Kelime ve öğe konum verileri:
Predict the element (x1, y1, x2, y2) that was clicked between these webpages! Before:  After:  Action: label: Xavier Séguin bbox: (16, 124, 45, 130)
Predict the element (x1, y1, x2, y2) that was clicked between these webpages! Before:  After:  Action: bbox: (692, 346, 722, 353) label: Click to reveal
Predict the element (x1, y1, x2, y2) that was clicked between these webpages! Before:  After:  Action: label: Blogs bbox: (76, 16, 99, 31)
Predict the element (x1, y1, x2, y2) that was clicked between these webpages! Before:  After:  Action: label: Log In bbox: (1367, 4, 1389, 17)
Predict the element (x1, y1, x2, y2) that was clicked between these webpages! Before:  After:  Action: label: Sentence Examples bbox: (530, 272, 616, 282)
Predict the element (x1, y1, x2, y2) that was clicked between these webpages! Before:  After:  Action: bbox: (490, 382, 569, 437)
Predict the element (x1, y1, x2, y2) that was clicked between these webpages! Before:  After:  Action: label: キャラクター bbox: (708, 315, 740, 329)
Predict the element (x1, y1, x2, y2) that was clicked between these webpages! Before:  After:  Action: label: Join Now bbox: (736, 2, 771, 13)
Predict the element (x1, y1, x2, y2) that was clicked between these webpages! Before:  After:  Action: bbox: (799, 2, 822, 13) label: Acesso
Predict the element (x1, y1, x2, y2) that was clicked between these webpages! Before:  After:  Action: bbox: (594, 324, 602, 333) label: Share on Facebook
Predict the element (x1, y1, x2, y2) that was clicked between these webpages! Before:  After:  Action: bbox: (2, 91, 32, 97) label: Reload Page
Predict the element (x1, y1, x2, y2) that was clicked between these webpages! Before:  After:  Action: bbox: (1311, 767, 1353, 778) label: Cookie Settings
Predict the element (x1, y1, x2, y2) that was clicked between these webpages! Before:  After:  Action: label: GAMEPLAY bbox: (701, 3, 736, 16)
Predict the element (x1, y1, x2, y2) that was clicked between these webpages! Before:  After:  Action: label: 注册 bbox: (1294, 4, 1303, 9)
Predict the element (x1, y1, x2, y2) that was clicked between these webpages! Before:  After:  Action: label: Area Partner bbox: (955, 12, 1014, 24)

▸ **Görev**: Yukarıdaki kayıtların hepsini, hiçbir şeyi değiştirmeden tek tek yeniden yazın.

▸ **Tam çözüm**:
Predict the element (x1, y1, x2, y2) that was clicked between these webpages! Before:  After:  Action: label: Xavier Séguin bbox: (16, 124, 45, 130)
Predict the element (x1, y1, x2, y2) that was clicked between these webpages! Before:  After:  Action: bbox: (692, 346, 722, 353) label: Click to reveal
Predict the element (x1, y1, x2, y2) that was clicked between these webpages! Before:  After:  Action: label: Blogs bbox: (76, 16, 99, 31)
Predict the element (x1, y1, x2, y2) that was clicked between these webpages! Before:  After:  Action: label: Log In bbox: (1367, 4, 1389, 17)
Predict the element (x1, y1, x2, y2) that was clicked between these webpages! Before:  After:  Action: label: Sentence Examples bbox: (530, 272, 616, 282)
Predict the element (x1, y1, x2, y2) that was clicked between these webpages! Before:  After:  Action: bbox: (490, 382, 569, 437)
Predict the element (x1, y1, x2, y2) that was clicked between these webpages! Before:  After:  Action: label: キャラクター bbox: (708, 315, 740, 329)
Predict the element (x1, y1, x2, y2) that was clicked between these webpages! Before:  After:  Action: label: Join Now bbox: (736, 2, 771, 13)
Predict the element (x1, y1, x2, y2) that was clicked between these webpages! Before:  After:  Action: bbox: (799, 2, 822, 13) label: Acesso
Predict the element (x1, y1, x2, y2) that was clicked between these webpages! Before:  After:  Action: bbox: (594, 324, 602, 333) label: Share on Facebook
Predict the element (x1, y1, x2, y2) that was clicked between these webpages! Before:  After:  Action: bbox: (2, 91, 32, 97) label: Reload Page
Predict the element (x1, y1, x2, y2) that was clicked between these webpages! Before:  After:  Action: bbox: (1311, 767, 1353, 778) label: Cookie Settings
Predict the element (x1, y1, x2, y2) that was clicked between these webpages! Before:  After:  Action: label: GAMEPLAY bbox: (701, 3, 736, 16)
Predict the element (x1, y1, x2, y2) that was clicked between these webpages! Before:  After:  Action: label: 注册 bbox: (1294, 4, 1303, 9)
Predict the element (x1, y1, x2, y2) that was clicked between these webpages! Before:  After:  Action: label: Area Partner bbox: (955, 12, 1014, 24)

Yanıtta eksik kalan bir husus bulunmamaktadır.